--- Records to process Enclosed Below ---

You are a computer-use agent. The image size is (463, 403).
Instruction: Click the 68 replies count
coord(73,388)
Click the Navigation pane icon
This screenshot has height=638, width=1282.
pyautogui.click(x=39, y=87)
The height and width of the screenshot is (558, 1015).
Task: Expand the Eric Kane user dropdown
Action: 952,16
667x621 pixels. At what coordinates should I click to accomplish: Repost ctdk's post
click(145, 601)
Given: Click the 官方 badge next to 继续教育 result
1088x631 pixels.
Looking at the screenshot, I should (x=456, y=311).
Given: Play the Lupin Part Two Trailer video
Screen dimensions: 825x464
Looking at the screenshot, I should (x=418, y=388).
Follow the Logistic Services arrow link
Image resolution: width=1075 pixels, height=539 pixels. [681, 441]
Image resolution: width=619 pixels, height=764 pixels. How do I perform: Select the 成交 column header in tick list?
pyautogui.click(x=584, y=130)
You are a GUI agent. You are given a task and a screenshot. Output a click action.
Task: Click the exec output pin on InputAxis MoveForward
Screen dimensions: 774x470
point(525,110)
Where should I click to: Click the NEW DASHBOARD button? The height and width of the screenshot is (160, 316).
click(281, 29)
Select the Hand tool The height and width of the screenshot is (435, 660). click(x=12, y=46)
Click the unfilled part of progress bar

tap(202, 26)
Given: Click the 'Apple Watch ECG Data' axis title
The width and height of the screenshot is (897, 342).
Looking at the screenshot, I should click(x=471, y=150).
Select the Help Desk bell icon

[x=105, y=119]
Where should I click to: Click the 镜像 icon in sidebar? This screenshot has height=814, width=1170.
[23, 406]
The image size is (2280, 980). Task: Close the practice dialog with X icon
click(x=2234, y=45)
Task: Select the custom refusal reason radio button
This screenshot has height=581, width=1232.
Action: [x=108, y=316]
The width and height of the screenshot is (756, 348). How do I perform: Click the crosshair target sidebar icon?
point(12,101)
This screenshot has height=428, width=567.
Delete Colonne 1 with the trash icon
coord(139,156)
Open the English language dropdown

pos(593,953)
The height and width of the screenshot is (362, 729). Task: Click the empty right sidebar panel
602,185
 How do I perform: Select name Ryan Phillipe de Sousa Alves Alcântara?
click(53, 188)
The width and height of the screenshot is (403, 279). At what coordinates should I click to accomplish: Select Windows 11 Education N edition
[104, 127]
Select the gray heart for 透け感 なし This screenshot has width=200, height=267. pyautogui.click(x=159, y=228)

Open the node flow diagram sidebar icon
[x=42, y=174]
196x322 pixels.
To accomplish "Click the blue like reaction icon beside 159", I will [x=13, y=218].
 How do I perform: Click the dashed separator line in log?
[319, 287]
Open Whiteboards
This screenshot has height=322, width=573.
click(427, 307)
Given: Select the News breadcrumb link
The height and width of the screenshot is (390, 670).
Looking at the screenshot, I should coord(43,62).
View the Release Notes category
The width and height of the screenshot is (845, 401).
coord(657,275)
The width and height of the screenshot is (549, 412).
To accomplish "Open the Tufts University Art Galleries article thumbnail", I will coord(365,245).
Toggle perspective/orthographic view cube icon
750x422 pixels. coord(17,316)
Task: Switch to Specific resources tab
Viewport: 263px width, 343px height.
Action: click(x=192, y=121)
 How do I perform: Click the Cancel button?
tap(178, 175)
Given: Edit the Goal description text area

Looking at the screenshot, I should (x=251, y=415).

--- End of Enclosed Records to process ---

(What you will do)
In the data above, find the line with "Select the gray" and the line with "Task: Switch to Specific resources tab". Retype both, plus every line between them, exactly.

(Expected output)
Select the gray heart for 透け感 なし This screenshot has width=200, height=267. pyautogui.click(x=159, y=228)

Open the node flow diagram sidebar icon
[x=42, y=174]
196x322 pixels.
To accomplish "Click the blue like reaction icon beside 159", I will [x=13, y=218].
 How do I perform: Click the dashed separator line in log?
[319, 287]
Open Whiteboards
This screenshot has height=322, width=573.
click(427, 307)
Given: Select the News breadcrumb link
The height and width of the screenshot is (390, 670).
Looking at the screenshot, I should coord(43,62).
View the Release Notes category
The width and height of the screenshot is (845, 401).
coord(657,275)
The width and height of the screenshot is (549, 412).
To accomplish "Open the Tufts University Art Galleries article thumbnail", I will coord(365,245).
Toggle perspective/orthographic view cube icon
750x422 pixels. coord(17,316)
Task: Switch to Specific resources tab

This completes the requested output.